“Don’t go chasing shadows”
The Woman in Black (2012)
Welcome back, fellow Radcliffe fans, to part two of reviewing our old wizard’s existence in the world of horror films. Today, I will be discussing “The Woman in Black” (2012) which is posted on IMDB with a 6.5 rating out of 10. Directed by James Watkins, this 135 minute movie received a rating of PG-13 for which I am actually shocked. There may not be much cursing or sexual content, but the jump-scares in this movie are INTENSE. Beware those of you who keep your volume cranked up while watching this film.

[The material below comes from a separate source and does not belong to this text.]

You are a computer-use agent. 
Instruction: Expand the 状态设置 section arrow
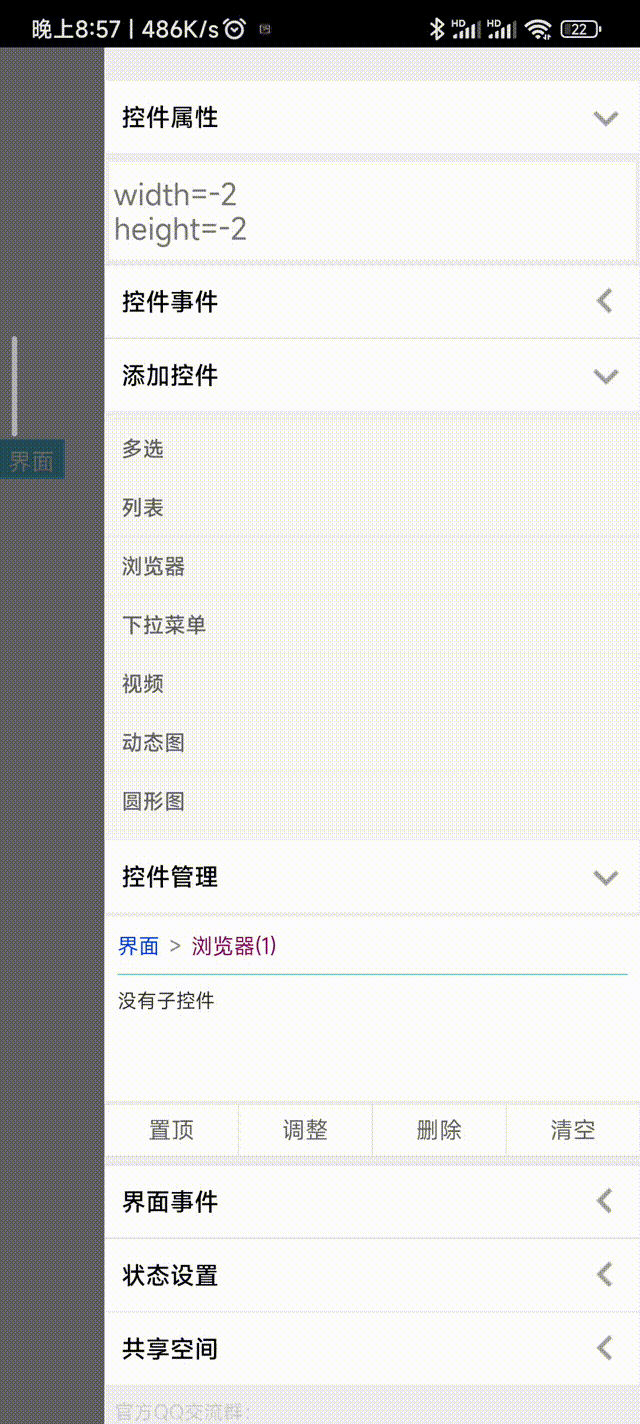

Radcliffe played a small child in the Harry Potter series, then secured a role in “Horns” as a young adult, and now in “The Woman in Black” we see him as a fully grown man with a family of his own. In “Horns,” he played a role in which he had to brush up on his American accent (sounds a bit shaky at points) but here he gets to return to his British roots that we have all grown to love. Fun fact: the actor who played Harry Potter’s father actually played the same role as Radcliffe but in the 1989 version of “The Woman in Black.”
So, this movie is one of my top three favorite horror films of all time (and I’ve seen A LOT of scary movies) so let’s just dive right in! First of all, this contains the most intense horror of the three I have blogged about so far. The subject matter is also quite gruesome with a plot that revolves around children being murdered left and right (another reason I’m surprised it did not receive a rating of R). Daniel Radcliffe plays the role of a struggling lawyer on the edge of losing his job, so he is forced to accept the undesirable task of traveling to an abandoned house in a remote village to retrieve legal paperwork. Similar to “Horns,” he has lost his significant other due to another unfortunate death. It seems directors just love to make him play lonely characters. The very first image at the start of the movie shows Radcliffe with a blade to his throat. As you might have guessed, he is quite depressed after the loss of his wife and if you want to play the most boring drinking game ever, take a shot every time his character smiles in this film… A much more fun game would be to pay close attention to the background of scenes, especially at the house on the marsh. You might just see some things that I admittedly missed the first time watching it.
Overall, I would recommend this movie to anyone searching for a scare (And I rave about this maybe more than I should). There is a good mix of an attractive storyline with jump-scares which is rare in modern films.